Große Hunde, hohe Beine...

Margret Heinzen, Feusdorf

Unsere betriebliche Weihnachtsfeier fand im letzten Jahr in einer tollen Lokalität statt, in einem zum Brauhaus umgebauten alten Bahnhofsgebäude. Den Charme des Gebäudes erhaltend und durch eine urige Gastronomie komplettiert, so würde ich das Konzept beschreiben. Auch das kulinarische Angebot: Vom selbst gebrauten Bier über Wasser, Limo, Saft bis zum edlen Moseltröpfchen und einfache, aber mit Pfiff zubereitete und garnierte Speisen. Alles in allem ein durchaus einer Weihnachtsfeier würdiger Ort. Und für mich als Rollstuhlfahrer außerdem nicht ganz uninteressant: Keine Stufen - Jippie! Wir saßen also in gemütlicher Runde nach einem leckeren Essen feiernd beisammen.

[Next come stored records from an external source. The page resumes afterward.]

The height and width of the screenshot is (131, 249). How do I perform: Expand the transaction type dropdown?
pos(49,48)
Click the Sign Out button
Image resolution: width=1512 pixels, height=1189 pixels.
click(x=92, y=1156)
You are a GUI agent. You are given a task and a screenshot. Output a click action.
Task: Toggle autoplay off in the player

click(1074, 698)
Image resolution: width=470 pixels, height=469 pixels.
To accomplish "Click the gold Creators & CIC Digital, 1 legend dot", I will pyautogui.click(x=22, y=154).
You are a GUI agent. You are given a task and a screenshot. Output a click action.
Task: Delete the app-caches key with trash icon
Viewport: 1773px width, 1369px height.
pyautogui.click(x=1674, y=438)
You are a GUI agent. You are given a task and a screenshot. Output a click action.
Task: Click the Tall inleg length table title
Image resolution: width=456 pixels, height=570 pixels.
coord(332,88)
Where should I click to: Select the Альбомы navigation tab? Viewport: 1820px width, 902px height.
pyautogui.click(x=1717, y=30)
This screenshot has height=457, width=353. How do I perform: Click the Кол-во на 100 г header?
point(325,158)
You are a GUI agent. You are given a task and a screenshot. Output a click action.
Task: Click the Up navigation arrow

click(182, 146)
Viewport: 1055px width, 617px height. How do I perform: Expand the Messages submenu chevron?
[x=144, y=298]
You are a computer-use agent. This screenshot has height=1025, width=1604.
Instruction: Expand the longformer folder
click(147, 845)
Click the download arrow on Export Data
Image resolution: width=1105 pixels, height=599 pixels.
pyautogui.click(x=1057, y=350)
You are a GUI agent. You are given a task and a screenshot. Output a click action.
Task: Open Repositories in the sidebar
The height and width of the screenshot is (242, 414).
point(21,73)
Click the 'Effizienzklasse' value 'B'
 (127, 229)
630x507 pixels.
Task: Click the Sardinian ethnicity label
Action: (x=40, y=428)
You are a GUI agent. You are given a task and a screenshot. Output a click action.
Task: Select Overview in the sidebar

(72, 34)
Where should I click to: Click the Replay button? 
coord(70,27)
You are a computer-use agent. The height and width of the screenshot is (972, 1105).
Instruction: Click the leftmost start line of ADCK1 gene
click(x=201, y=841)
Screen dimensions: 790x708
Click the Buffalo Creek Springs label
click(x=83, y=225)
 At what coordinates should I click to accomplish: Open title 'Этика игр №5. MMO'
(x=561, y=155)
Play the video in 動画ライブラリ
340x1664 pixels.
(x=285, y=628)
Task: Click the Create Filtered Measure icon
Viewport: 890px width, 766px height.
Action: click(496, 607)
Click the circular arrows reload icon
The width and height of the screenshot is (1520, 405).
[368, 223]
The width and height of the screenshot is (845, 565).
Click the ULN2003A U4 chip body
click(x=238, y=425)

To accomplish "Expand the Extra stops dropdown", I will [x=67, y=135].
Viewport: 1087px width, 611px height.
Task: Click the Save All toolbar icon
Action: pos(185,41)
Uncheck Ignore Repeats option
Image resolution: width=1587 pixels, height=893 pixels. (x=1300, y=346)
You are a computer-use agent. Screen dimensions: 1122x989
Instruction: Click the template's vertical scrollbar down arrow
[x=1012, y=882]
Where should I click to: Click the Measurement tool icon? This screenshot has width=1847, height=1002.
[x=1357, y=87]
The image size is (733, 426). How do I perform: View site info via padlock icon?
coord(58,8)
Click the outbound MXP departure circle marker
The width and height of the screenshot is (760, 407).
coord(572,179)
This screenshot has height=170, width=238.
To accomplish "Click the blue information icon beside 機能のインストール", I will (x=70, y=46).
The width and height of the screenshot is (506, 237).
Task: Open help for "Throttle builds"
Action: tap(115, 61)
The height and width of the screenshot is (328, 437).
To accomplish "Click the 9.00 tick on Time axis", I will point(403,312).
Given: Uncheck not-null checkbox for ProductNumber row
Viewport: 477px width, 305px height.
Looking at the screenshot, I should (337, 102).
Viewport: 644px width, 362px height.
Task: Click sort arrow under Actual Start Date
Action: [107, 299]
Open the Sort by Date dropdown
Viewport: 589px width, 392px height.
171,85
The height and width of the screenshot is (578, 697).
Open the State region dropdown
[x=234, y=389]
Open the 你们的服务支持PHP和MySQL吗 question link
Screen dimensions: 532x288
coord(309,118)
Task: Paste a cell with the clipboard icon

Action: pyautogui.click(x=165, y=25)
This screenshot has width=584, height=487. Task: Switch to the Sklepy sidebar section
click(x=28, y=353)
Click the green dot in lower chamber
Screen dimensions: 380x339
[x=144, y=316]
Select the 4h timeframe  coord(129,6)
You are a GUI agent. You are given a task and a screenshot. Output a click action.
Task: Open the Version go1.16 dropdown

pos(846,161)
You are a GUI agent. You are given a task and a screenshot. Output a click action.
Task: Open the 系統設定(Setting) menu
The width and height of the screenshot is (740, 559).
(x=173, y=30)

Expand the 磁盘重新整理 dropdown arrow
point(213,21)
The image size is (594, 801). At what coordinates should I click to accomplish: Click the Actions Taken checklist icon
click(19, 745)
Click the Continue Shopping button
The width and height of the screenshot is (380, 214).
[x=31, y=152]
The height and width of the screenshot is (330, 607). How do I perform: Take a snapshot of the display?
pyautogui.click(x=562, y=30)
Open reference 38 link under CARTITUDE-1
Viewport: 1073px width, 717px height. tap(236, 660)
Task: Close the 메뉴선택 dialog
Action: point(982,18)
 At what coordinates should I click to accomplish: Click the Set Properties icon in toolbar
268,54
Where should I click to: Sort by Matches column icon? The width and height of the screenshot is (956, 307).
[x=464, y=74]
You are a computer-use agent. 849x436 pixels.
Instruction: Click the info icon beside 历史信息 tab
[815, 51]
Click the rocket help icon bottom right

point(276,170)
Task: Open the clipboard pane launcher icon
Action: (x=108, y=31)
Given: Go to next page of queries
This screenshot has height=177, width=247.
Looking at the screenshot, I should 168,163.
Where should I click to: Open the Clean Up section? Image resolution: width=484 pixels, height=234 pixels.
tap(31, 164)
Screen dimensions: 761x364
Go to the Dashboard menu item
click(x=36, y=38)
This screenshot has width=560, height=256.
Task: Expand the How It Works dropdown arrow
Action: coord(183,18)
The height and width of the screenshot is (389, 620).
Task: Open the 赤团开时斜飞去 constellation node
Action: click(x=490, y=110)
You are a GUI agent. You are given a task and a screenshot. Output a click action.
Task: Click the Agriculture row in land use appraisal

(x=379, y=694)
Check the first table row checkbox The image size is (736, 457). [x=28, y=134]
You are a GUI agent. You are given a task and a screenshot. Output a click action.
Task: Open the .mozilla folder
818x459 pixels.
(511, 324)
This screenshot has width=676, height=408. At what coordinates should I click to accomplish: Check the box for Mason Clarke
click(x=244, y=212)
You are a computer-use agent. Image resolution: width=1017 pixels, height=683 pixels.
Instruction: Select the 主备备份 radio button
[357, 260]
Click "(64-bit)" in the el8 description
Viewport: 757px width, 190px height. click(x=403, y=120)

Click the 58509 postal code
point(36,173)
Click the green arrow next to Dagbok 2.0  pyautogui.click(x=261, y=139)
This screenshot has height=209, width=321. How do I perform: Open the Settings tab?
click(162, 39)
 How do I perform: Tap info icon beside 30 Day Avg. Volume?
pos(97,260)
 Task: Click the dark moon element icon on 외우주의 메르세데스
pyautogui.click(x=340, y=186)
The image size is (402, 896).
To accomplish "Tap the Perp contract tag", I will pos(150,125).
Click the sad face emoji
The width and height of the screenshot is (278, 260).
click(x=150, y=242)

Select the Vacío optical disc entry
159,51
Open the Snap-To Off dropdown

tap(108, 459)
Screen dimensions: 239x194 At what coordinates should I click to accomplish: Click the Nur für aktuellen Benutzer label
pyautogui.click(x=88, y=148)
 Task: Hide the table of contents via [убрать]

Und wie das dann irgendwann halt so ist, meldet sich die Blase mit dem Appell ,He, mach mal Platz für Flüssigkeitsnachschub!'. Ein Kollege hat wohl den gleichen Aufruf vernommen, jedenfalls meinte er „Komm, wir suchen mal die Klos, ich brauchte auch mal eins!" und schob mich kurzerhand durch die Menge bis zum Tresen, wo sich gleich mehrere Bedienungen geschäftig tummelten. „Entschuldigen Sie, wo haben Sie denn die Behindertentoiletten?" - „Die Beeinträchtigtentoilette ist dort hinten, den Gang entlang." - „Äh, ja, Pardon, genau die suchen wir..." Ich spürte förmlich den Aaah-ja-wieder-was-gelernt-Blick meines Kollegen hinter mir und setzte meinerseits ebenfalls einen solchen Blick auf. Wir bedankten uns artig und entschwanden feixend in die genannte Richtung. Nachdem geklärt war, dass ich den Rückweg alleine finden würde, trennten sich unsere Wege. Meiner führte mich durch eine robuste alte Holztüre mit schweren Eisenbeschlägen in die heiligen Hallen namens Beeinträchtigtentoilette. Auch hier war die Mischung aus Antik und Modern geglückt. Hinter der besagten Tür erwartete mich ein Örtchen der Luxusklasse: Von der automatisch desinfizierenden Klobrille über herabklappbare Haltegriffe bis zum elektrischen

Händetrockner blieben keine Wünsche offen. Entsprechend verwirrt muss ich aus der Wäsche geguckt haben als ich die Tür abschließen wollte, aber zum riesigen eisernen Schloss weit und breit kein Schlüssel zu finden war. Suchend blickte ich am Türrahmen entlang in der Hoffnung auf ein eventuelles Häkchen mit dem Schüssel. In ca. 1,80m Höhe blieb mein fassungsloser Blick an einem Riegel hängen. Na, da hat sich ja jemand mal so richtig Gedanken gemacht! Kopfschüttelnd verzichtete ich auf eine Klettereinlage und stellte stattdessen meinen Rollstuhl mit dem Griff unter die Tür und zog die Bremse an. Nach getaner Arbeit begegnete ich auf dem Rückweg der jungen Bedienung, die uns vorhin so freundlich den Weg gewiesen hatte. Ich fragte sie höflich lächelnd, ob sie mich bitte an dem praktischen Gedankengang hinter der Riegelthematik in schwindelnder Höhe teilhaben lassen würde. Ihr fielen offensichtlich alle Sünden ein, denn sie entschuldigte sich tausendmal, dass sie vergessen hätte mir den Schlüssel mitzugeben. In dem Moment kam wohl die Chefin des Ladens und erklärte mir wortreich, dass der Riegel deshalb so hoch angebracht sei, da man, wenn dieser tiefer sitzen würde, zu Installation eines Notrufsystems verpflichtet sei. Häääh.? Welch eine Logik.! Aber letztlich ist es doch sehr, sehr beruhigend zu wissen, dass ein .Fußgänger' die Tür genau so fest verriegeln kann wie ein Rollifahrer mit passendem Schlüssel. Und egal wer von den beiden so gut gesichert einen Kreislaufkollaps auf der falschen Seite erleidet, die Tür kriegt von außen in beiden Fällen keiner auf...!!! Zurück am Tisch war das Gelächter groß und beim nächsten Mal wusste ich ja Bescheid. Mein Schwiegervater hätte die ganze bauliche Situation in nur einem seiner, zugegeben manchmal recht derben, Sprüche zusammen gefasst: „Joo joo, dat sinn die Löck, die mit dä jrussen Honne pisse joohn wolle, äwer et Been net houh jenooch kreije."